Liam thought it was her casual attitude toward the situation that allowed him to admit to her what he not only feared, but suspected.
“She doesna want the Demon Highlander.”
“You have a great many other titles,” she reminded him wryly.
“She doesna seem to be interested in those, either.” A fact he found he admired about Mena, though he’d gladly use them to get what he wanted from her if he thought it would help.
The woman shrugged. “Then be Liam Mackenzie,” she said simply. “The man.”
“I … doona ken who that is.”
“If she’s a good woman, she’ll help you find out.”
He could only shake his head as his heart became heavier and heavier in his chest. “She’s been mistreated and she knows I’m a violent man. She’s terrified of me…”
“And yet?” Mary prompted.
“She yelled at me,” he said incredulously. “It’s been decades since anyone dared … she told me I couldna issue her orders, and that she was a woman with free and independent will. She called me an overbearing brute.”
“Oh, Lord.” She hid a laughing smile behind her fan. “What did ye say to that?”
“I kissed her. And she kissed me back.”
“Marry her, Liam,” she ordered, snapping the lace fan closed. “As soon as you can. Tomorrow if possible.”

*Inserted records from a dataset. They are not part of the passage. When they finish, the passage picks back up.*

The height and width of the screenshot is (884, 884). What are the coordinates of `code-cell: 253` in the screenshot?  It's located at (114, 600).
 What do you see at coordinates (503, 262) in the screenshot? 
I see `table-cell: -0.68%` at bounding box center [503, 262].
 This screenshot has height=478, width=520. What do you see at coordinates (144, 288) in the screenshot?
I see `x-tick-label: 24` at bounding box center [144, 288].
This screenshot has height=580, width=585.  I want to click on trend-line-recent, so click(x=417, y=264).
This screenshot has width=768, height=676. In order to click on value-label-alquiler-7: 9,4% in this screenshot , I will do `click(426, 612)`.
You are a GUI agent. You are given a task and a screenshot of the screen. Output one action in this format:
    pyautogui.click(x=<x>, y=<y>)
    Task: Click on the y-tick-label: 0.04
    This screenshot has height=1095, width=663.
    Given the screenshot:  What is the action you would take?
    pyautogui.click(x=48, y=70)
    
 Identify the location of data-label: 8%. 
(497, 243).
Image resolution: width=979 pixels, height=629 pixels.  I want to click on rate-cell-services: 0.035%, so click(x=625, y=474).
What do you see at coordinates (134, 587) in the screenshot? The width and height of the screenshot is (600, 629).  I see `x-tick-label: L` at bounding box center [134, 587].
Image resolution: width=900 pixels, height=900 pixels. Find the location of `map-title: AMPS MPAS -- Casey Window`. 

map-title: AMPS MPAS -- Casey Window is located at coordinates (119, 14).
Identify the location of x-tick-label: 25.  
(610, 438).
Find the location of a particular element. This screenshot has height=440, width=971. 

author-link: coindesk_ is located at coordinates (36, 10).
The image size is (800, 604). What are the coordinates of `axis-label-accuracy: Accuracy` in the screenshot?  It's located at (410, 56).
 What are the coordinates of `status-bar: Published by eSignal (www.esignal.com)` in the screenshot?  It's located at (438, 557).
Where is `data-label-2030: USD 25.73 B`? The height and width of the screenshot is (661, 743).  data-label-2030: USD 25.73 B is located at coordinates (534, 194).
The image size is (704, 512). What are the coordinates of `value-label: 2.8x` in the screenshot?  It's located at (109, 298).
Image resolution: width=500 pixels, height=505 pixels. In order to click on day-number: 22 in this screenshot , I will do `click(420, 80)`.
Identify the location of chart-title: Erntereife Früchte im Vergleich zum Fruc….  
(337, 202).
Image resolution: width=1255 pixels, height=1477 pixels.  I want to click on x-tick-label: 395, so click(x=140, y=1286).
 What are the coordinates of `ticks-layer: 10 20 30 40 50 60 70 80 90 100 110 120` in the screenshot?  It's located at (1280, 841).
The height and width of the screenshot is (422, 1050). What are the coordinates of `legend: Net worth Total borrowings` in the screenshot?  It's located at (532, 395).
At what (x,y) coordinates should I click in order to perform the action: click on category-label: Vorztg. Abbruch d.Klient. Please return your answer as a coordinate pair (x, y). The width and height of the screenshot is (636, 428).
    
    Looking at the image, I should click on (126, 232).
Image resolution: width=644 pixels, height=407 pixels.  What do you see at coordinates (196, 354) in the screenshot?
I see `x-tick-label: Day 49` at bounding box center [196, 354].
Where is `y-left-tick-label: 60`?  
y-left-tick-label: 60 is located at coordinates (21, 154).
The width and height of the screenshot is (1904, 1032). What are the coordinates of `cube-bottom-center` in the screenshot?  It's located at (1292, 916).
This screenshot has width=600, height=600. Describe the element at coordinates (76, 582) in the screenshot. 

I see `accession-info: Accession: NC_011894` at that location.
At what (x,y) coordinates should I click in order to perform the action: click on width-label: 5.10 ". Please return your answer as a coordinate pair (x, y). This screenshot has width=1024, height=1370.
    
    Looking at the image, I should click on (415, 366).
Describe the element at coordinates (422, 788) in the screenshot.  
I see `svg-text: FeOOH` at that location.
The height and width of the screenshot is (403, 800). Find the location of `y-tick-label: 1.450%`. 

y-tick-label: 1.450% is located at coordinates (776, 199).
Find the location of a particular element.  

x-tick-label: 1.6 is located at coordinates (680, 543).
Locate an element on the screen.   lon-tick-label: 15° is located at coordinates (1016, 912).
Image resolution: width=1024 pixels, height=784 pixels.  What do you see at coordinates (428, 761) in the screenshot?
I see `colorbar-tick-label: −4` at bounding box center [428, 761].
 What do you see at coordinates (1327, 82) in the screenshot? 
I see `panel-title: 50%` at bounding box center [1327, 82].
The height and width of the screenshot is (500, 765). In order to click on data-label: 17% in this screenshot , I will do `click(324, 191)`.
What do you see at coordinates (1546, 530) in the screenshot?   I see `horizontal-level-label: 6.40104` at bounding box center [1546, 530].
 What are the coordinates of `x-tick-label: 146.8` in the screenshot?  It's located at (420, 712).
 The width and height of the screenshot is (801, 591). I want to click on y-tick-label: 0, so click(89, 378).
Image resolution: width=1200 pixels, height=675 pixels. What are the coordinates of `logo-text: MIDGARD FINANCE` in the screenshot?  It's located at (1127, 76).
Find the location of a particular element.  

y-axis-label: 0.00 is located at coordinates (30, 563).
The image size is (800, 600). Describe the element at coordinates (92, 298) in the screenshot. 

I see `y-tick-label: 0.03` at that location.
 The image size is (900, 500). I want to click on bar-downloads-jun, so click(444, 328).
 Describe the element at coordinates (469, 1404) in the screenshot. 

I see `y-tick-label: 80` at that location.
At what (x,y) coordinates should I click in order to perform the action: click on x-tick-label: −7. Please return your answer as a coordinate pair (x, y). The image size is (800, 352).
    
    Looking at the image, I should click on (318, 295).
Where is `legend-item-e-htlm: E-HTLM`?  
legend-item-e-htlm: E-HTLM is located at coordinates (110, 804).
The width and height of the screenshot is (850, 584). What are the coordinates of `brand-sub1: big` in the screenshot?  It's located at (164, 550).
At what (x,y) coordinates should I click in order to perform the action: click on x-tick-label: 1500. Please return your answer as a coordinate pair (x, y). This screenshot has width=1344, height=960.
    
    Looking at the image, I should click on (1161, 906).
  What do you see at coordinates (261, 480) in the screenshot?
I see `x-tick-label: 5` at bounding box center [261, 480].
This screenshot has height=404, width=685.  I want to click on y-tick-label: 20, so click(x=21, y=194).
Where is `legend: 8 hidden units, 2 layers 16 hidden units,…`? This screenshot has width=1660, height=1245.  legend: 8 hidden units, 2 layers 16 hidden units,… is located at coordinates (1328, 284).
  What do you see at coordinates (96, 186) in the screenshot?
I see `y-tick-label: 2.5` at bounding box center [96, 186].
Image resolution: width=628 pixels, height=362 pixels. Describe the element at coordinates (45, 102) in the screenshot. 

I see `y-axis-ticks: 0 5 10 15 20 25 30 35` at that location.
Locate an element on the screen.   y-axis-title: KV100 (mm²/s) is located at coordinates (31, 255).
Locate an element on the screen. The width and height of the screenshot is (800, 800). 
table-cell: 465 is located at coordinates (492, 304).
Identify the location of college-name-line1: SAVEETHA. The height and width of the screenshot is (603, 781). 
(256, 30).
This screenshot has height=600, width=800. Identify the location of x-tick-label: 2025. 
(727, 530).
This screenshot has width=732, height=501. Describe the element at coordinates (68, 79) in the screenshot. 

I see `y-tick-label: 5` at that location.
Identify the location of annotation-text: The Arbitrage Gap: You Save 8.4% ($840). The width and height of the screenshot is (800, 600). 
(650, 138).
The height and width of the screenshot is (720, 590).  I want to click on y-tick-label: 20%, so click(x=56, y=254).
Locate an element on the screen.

“She’d not have me,” he said, rather dazedly.
“Doona be ridiculous, any woman would have you.” Mary regarded him curiously over a sip of her tea.
“Not her. She has secrets, painful ones. She avoids me, I think. But sometimes … she looks at me like…” Like she desired him. Like she understood him.
“Every woman has her secrets.” With an impatient sigh, Mary set her teacup next to his none too gently and rapped him on the knuckles with her closed fan to get his attention. “It still shocks me that this comes as a surprise to most men, adorable idiots that ye are, but doona ye ken a woman who is not after you for yer title and yer fortune needs to be wooed?”
“Wooed?” The word tasted as foreign in his mouth as the idea was to his thoughts. “Ye mean, gifts and jewelry—”
“Nay, dammit.” She pressed a beleaguered and dramatic hand to her forehead. “The most precious thing you can give a woman, a worthy woman, is intimacy, time, truth, safety, and friendship.”
“Friendship?” He lifted his own hand to his temple, pressing at the place where his head was starting to pound.
“Talk to her. Know her and let her know ye, as well. Intimacy is not only in the bedroom, ye know. To love each other, ye must first like each other. Do ye like her?”
Liam considered that. He liked the way she treated and talked with his children. He liked the way that, for such a practical woman, she was rather idealistic. He liked the way she ate, with as much relish as manners. He liked how she did her hair and the way she wrinkled her nose, the books she read, even the ones he didn’t understand. He liked that he could spill his secrets to her in the dark, and she never shamed him. That she treated him with sympathy that never smacked of pity.
He liked what his heart did when he heard the clip of her shoes against the floors of his keep. In fact, he couldn’t think of one thing that he didn’t like about her.
Her secrets, he supposed. Whatever put the shadows behind her eyes and caused her to fear him.